# [GIVEN TASK 1]
In the article about the US hostage found in Iraq, on what date was Tom Fox abducted?
# [GIVEN TASK 2]
Reproduce the article about the US hostage found in Iraq between "Christian Peacemaker Teams repeated" and "when Fox died.", inclusive.
# [GIVEN TASK 3]
Pick up the article about the US hostage found in Iraq after its final sentence and keep writing it.

# [EXTRACT]
****************************************
/ 11 March 2006

Body of US hostage found in Iraq

The body of a dead United States hostage, abducted in November, has been found in Iraq as US President George Bush acknowledged the gravity of mounting unrest there and called on Iraqi leaders to form a national unity government quickly.

The body of Tom Fox, a 54-year-old peace activist from Virginia, abducted along with two Canadians and a British colleague on November 26 in Baghdad, has been found and identified, the US State Department said late on Friday.

His three colleagues from the Chicago-based Christian Peacemaker Teams, a group that dispatches volunteers to crisis areas in a bid to reduce armed conflict, had appeared without him in a video broadcast on Tuesday by al-Jazeera television.

Their abduction was claimed by a group calling itself the Brigades of the Swords of Righteousness, which threatened to kill them unless all Iraqi prisoners were released.

About 250 foreigners have been kidnapped in Iraq since the 2003 US-led invasion of the country, and about 40 of them have been killed.

”The FBI verified the identity of a body found in Iraq this morning. While additional forensics will be completed in the United States, they believe this is the body of Tom Fox,” State Department spokesperson Noel Clay said in Washington late on Friday.

Clay, who did not say where Fox’s body had been found, said the government called for the ”unconditional release of all hostages” held in Iraq.

Christian Peacemaker Teams repeated the call and said in a statement on its website that Fox’s death ”pierces us with pain”.

Claire Evans, a Christian Peacemakers delegation coordinator in Chicago, said the organisation does not know how or when Fox died.

The body was believed to have been found on Friday.
****************************************
# [DATA RECORDS]
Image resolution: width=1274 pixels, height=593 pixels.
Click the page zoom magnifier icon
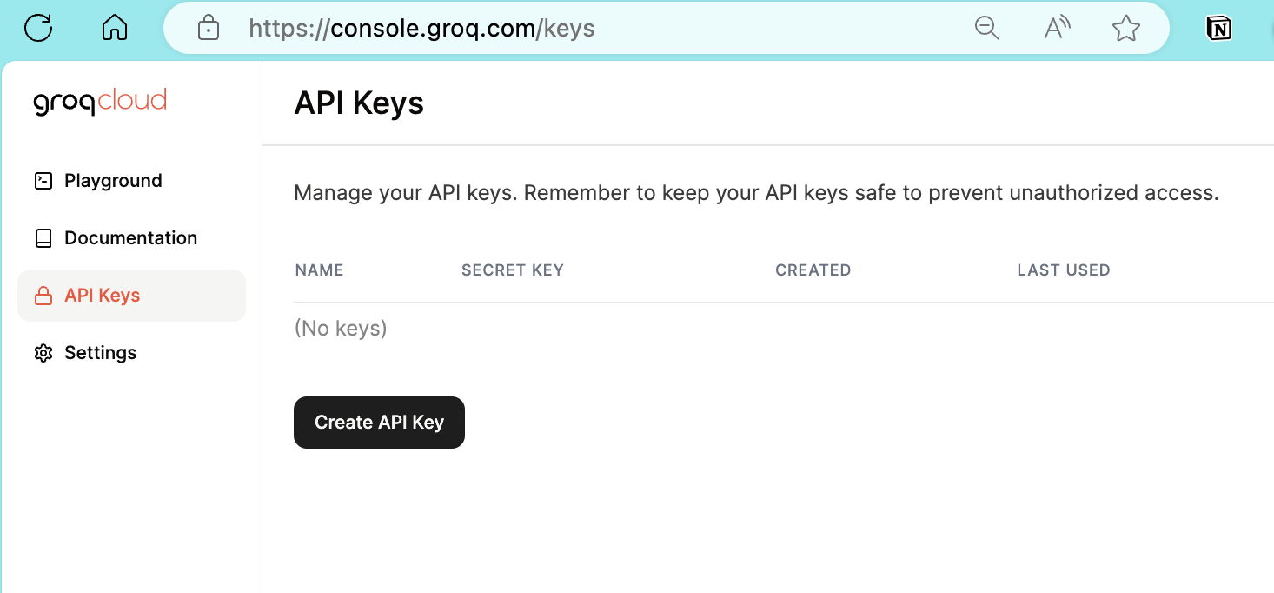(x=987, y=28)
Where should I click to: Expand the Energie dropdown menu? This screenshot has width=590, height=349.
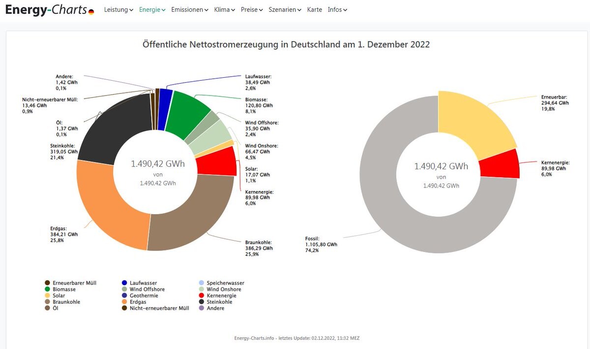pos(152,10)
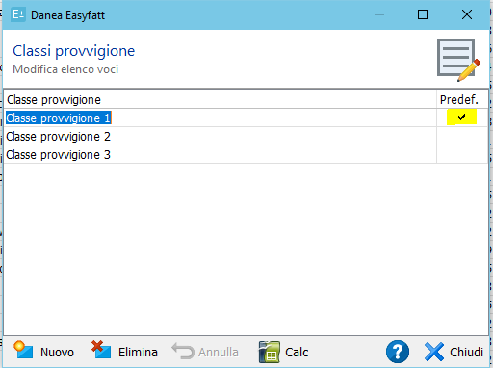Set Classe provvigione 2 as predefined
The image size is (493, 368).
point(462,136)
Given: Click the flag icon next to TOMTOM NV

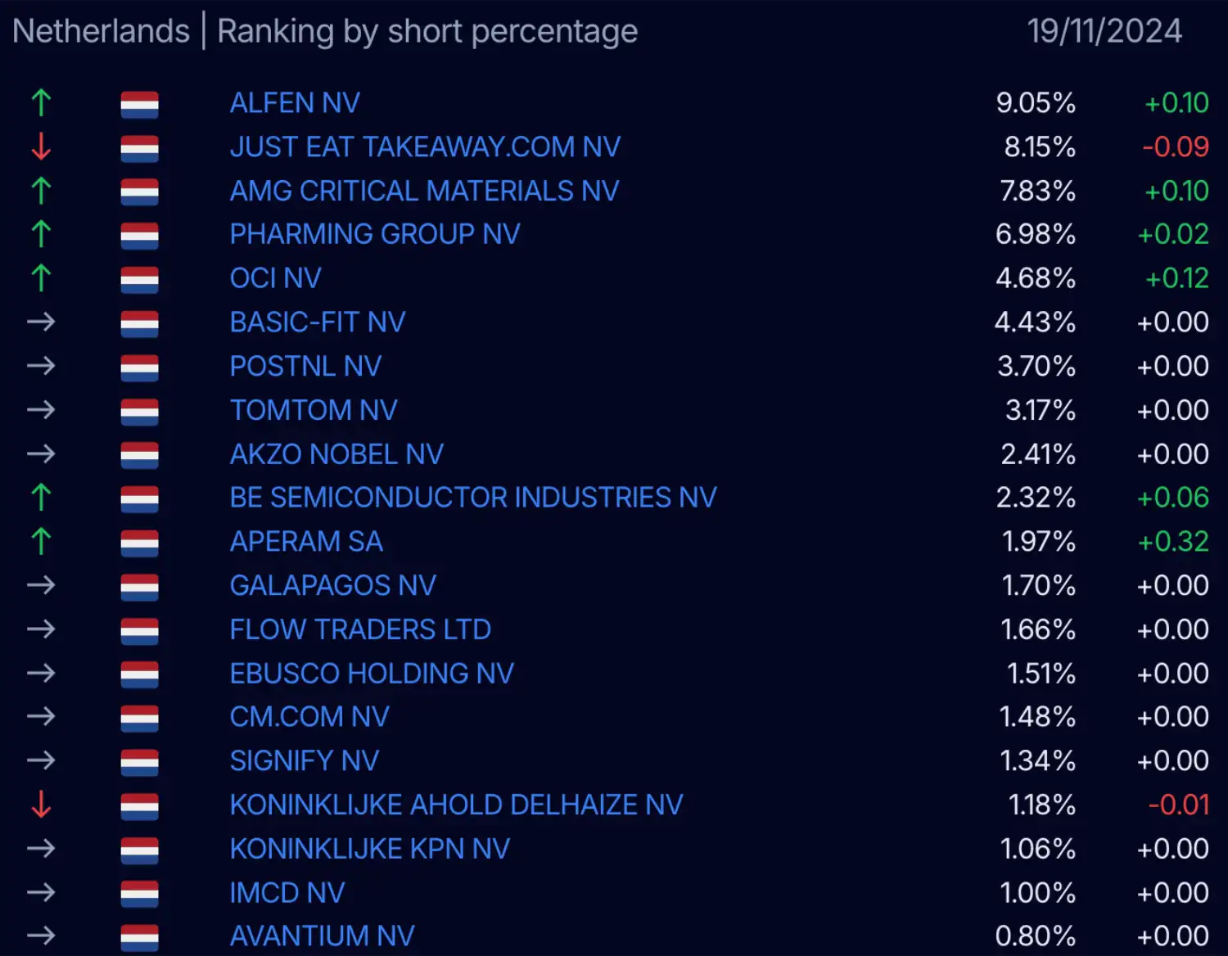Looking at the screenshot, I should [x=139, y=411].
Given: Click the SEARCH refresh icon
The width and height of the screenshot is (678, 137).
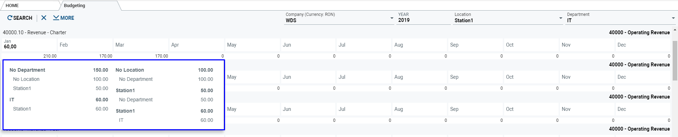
****************************************
# [REPLY 1]
November 26

# [REPLY 2]
Christian Peacemaker Teams repeated the call and said in a statement on its website that Fox’s death ”pierces us with pain”.

Claire Evans, a Christian Peacemakers delegation coordinator in Chicago, said the organisation does not know how or when Fox died.

# [REPLY 3]
Meanwhile, Bush on Friday urged the quick formation of a unity government to stop violence from worsening amid growing sectarian tension between majority Shi’ites and minority Sunnis.

Asked what the US would do if there was a civil war, Bush said: ”Step one is to make sure, do everything we can that there not be one.”

Government

Bush reaffirmed the US administration’s repeated calls this week for rival parties quickly to form a government ”that reflects the diversity of the country”.

”We are going to continue to remind them that the sooner they can get a unity government up and running, the more confidence the people will have in their future,” he said.

With the third anniversary of the March 20 2003 invasion looming, the US administration said it plans a new campaign to convince the increasingly sceptical US public that the Iraq campaign has been worthwhile.

More than 2 300 US military personnel have been killed in Iraq since the invasion and polls indicate a majority of the US public believe the campaign was a mistake.

Iraqi President Jalal Talabani on Friday summoned Parliament to meet on March 19 for its first session since the December general elections amid dire warnings that the protracted stalemate in forming the government is fanning sectarian unrest.

The head of the Kurdish autonomous region, Massud Barzani, invited top politicians to travel to his relatively peaceful enclave of Kurdistan for intensive talks in a bid to break the current deadlock over who should lead the new government.

Members of the dominant Shi’ite United Iraqi Alliance have reselected outgoing Prime Minister Ibrahim Jaafari for the job, but their choice has been rejected by both Kurds and Sunni Arabs.

The minority parties believe Jaafari, who has led the interim government since April last year, has done too little to stem sectarian violence, which has resulted in the deaths of more than 500 Iraqis since a Shi’ite shrine was bombed on February 22.

”Talks in Baghdad have reached what can only be described as a crisis point and we need a new start to get everyone talking again around one table,” Barzani said.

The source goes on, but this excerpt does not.